The Broadway production company that owns Hamilton is considering legal action against a McAllen, Texas, church for illegally performing the masterpiece and adding anti-LGBTQ+ messages and biblical themes to the show.
A sermon comparing gayness and addiction was added to Lin-Manuel Miranda's original by the Door Christian Fellowship Ministries.
A spokesperson for Hamilton's New York producers told The Advocate that the unauthorized production was granted permission under strict terms for one subsequent performance after it responded to a cease and desist letter. However, the local production company appears to have violated that too.
YouTuber and podcast host Hemant Mehta posted videos on Twitter that show Alexander Hamilton and Eliza Schuyler Hamilton referring to Jesus as "saving" them during performances and livestreams of Hamilton this weekend.
OnStage Blog, the first to report about the show, noted that Pastor Victor Lopez compared being gay to alcohol and drug addiction after one of the performances.
"He knows exactly what you've gone through," Lopez said, referring to God, according to the video. "You've gone through maybe broken marriages. Maybe you struggle with alcohol, with drugs — with homosexuality — maybe you struggle with other things in life, your finances, whatever, God can help you tonight. He wants to forgive you for your sins."
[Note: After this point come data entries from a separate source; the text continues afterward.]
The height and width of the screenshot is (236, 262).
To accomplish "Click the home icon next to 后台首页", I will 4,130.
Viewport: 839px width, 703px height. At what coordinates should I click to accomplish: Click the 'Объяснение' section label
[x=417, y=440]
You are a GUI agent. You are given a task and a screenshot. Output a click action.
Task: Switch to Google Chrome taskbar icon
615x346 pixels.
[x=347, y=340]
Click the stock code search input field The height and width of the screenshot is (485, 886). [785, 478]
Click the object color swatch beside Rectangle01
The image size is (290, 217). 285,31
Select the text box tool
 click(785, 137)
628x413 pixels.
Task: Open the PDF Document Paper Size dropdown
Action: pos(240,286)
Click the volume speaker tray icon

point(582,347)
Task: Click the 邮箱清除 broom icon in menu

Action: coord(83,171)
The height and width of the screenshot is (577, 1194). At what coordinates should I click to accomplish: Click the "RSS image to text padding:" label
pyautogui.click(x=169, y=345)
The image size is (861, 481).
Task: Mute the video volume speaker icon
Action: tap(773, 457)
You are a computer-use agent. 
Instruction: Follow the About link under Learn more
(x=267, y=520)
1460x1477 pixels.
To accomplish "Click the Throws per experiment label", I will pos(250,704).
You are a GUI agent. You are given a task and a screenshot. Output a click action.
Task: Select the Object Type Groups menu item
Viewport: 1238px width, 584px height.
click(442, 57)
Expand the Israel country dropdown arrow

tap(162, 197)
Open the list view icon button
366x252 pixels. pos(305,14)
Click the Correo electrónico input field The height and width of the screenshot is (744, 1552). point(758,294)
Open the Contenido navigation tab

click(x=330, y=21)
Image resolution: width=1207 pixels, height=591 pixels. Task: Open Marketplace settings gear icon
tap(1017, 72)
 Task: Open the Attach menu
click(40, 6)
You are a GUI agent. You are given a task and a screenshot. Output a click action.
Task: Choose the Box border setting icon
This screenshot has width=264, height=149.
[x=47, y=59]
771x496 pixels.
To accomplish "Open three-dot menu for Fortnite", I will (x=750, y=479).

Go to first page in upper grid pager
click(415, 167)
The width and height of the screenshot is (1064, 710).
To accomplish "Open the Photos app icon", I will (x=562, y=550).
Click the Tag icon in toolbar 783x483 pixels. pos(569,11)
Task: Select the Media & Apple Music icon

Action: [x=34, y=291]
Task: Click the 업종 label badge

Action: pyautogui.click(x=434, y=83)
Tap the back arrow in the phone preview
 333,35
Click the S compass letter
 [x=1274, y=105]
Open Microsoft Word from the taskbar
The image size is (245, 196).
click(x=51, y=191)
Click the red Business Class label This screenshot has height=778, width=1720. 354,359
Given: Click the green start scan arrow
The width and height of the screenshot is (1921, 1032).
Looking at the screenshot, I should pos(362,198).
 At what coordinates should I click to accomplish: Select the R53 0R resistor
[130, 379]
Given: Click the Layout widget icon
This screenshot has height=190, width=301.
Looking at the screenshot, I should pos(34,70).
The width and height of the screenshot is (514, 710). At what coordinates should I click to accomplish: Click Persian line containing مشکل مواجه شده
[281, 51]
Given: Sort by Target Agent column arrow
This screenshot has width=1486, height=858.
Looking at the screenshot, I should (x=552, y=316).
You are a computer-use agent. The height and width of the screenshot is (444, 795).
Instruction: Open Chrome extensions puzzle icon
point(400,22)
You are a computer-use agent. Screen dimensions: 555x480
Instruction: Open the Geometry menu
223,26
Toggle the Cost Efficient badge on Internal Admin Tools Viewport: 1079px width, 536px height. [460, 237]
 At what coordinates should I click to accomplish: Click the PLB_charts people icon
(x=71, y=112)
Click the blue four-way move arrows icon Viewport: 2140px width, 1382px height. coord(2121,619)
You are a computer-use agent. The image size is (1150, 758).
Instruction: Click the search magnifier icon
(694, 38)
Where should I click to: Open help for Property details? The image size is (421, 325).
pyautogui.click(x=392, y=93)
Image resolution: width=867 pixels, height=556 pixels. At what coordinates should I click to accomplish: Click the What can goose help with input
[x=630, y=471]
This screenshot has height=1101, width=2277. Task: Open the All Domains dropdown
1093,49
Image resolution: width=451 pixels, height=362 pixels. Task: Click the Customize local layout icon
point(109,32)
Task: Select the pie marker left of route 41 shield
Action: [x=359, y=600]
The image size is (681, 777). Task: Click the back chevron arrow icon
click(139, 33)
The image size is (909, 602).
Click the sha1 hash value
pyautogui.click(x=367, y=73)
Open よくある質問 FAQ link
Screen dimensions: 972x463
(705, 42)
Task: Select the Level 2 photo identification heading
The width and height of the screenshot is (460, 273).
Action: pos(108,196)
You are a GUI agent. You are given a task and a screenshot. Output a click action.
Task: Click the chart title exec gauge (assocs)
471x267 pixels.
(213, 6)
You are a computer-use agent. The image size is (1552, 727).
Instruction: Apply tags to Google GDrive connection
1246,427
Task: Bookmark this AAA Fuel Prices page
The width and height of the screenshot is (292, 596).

Church officials told their congregation that they obtained legal permission to produce the show from the Hamilton team. Pastor Roman Gutierrez said in a sermon August 7 that a lawyer had asked him to remove online videos of the performance. He added that the church isn't anti-LGBTQ+ and that everyone is welcome.
The Hamilton spokesperson, however, denied the church had permission to perform the musical.
"Hamilton does not grant amateur or professional licenses for any stage productions and did not grant one to The Door Church," the spokesperson wrote in a statement to The Advocate.
It was on Saturday that the producers were made aware that the Broadway hit had been staged unauthorizedly on Friday, the spokesperson said. In response, Hamilton's lawyers sent a cease and desist letter requesting the removal of all videos and images from past productions from the internet, including YouTube, TikTok, Facebook, Instagram, and the church's website, the spokesperson said.
Despite the producers' concerns, the church was allowed to hold its Sunday performance as long as it wasn't livestreamed or recorded, and the church posted no photographs or filmed any videos.
After all of the facts surrounding the unauthorized production have been vetted, the spokesperson said, Hamilton's legal team will discuss this matter with those behind this unauthorized production in the coming days.
The spokesperson addressed fans' concerns regarding the anti-LGBTQ+ sermon at the show's end.
"The Hamilton family stands for tolerance, compassion, inclusivity, and certainly LGBTQ+ rights," the spokesperson wrote. "We are in the process of reviewing the unauthorized changes made to the script to determine further action."
They added, "We would like to thank our devoted fans for bringing this to our attention."